А он держался, как обычно. Вот только после первого блюда все и началось. Он сказал самым обыденным тоном:

— Литта, у меня к тебе есть серьезное предложение. Как-то у вас в театральном мире именуется? Ага! Считай, что я антрепренер. И предлагаю тебе гастроли: очень долгие, невероятно доходные…

— А что за роль? — осторожно спросила я.

— Ты будешь играть королеву Эгле.

— Я и не слышала, чтобы кто-то собирался ставить о ней пьесу, даже не слышала, что такая написана…

— Написана, — сказал он без улыбки. — До последней точки. И труппа готова, не хватало только актрисы на роль королевы.
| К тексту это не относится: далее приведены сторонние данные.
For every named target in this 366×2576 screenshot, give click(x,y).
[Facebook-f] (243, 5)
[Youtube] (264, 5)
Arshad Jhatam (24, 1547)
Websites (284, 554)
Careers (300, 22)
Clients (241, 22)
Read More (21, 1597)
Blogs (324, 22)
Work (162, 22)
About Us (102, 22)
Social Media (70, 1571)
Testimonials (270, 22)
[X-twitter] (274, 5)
Но теперь она у меня есть.

Черт возьми, подумала я, неужели кончилось невезение? Такую пьесу должны играть даже не в театрах Сословия — в Королевском…

И спросила:

— А в каком театре?

Он преспокойно сказал:

— Театром будет сам королевский дворец.

— Вот теперь ничего не понимаю… — пролепетала я.
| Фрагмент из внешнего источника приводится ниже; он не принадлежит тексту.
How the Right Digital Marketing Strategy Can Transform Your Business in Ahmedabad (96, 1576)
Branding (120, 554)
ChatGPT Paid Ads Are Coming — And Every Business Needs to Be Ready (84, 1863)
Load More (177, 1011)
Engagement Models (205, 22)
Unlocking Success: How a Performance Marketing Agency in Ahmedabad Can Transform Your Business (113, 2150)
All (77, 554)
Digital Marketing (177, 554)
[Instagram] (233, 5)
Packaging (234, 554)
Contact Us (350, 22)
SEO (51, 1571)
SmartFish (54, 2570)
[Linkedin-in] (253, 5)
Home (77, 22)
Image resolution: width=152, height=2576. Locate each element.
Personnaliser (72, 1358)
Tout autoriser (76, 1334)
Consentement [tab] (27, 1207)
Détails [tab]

— Я объясню, — сказал он спокойно, даже весело. — Ты будешь играть королеву Эгле в том смысле, что сядешь вместо нее на трон… Я же говорил, спектакль ожидается долгий, на годы… Ты будешь играть королеву… а человек, который станет играть короля, у нас уже есть.

— Подожди… — я ничегошеньки не понимала. — Я же на нее совершенно не похожа…
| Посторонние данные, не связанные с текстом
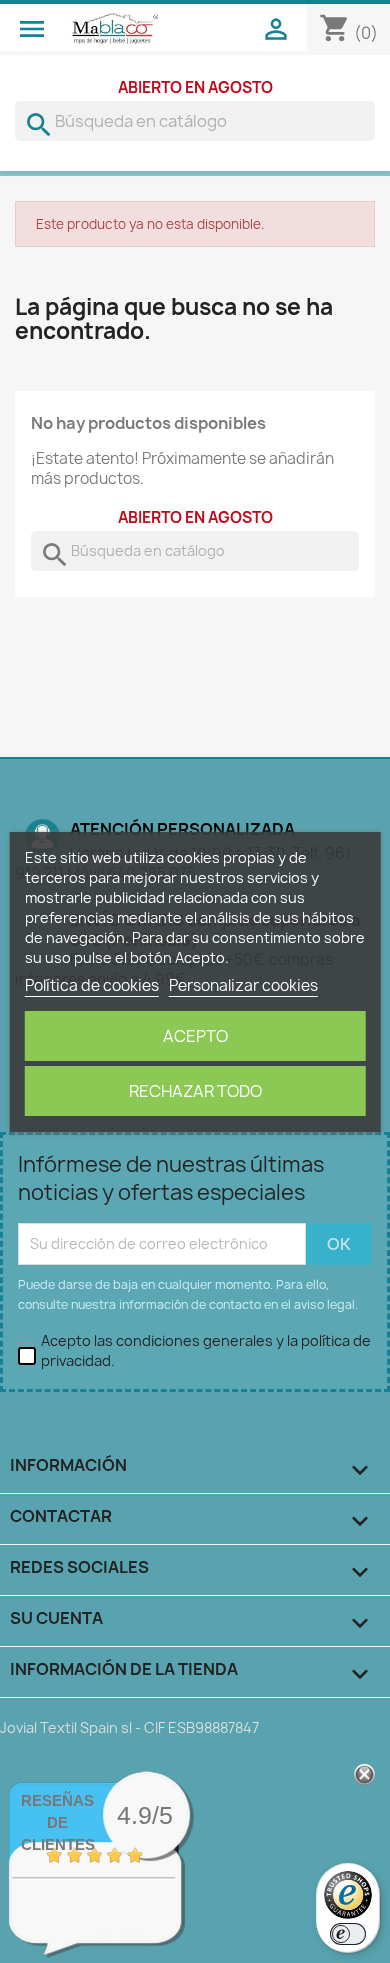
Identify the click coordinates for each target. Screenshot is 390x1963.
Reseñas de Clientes (58, 1822)
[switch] (348, 1934)
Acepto (195, 1036)
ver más (120, 1934)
— Будешь похожа, — сказал он. — Так, что родная мать, княгиня Скатерона, не отличит.

И только тут до меня дошло.

— Но как же так? — чуть ли не закричала я. — А настоящие?

— А их не станет, — спокойно сказал он. — Но никто об этом, разумеется, не узнает. Потому что на троне преспокойно останетесь вы со Стахором… И жизнь будет продолжаться, как ни в чем не бывало. Ну, конечно, «Стахору» будут подсказывать, что делать и какие указы подмахивать, иначе зачем все и затевать? Зато от тебя, в общем, не понадобится особенных трудов — Эгле в управлении королевством практически не участвует. Твоему муженьку еще придется потрудиться, подписывая указы, заседая в Палате Пэров и прочих заведениях, произносить речи… Тебе будет гораздо легче — никаких трудов, беззаботная жизнь королевы…

— Ты с ума сошел? — спросила я в полном расстройстве чувств.

— Честное слово, нисколечко, — серьезно сказал он. — В сущности, ничего необычного не происходит. Самый обычный дворцовый переворот, устранение королевской четы… Сколько их было в истории? Отличие только в том, что на сей раз никто ничего и не заметит, потому что на троне останутся Стахор и Эгле, которых ни одна живая душа не отличит от настоящих. Ты только представь, какое великолепное у тебя будущее — на всю оставшуюся жизнь…

— Ты дьявол? — бухнула я напрямик.

Он усмехнулся, поднял салфетку — под ней оказался серебряный крест Единого — взял его в руки, повертел, даже приложил ко лбу:

— Как, по-твоему, дьявол или любая другая нечистая сила — на такое способны?

Нет. Уж я-то точно знала, что нет. В пансионе у нас был вероучитель, и уж кое-какие основы я помнила…

Хорошо, он человек. Только легче мне от того не стало…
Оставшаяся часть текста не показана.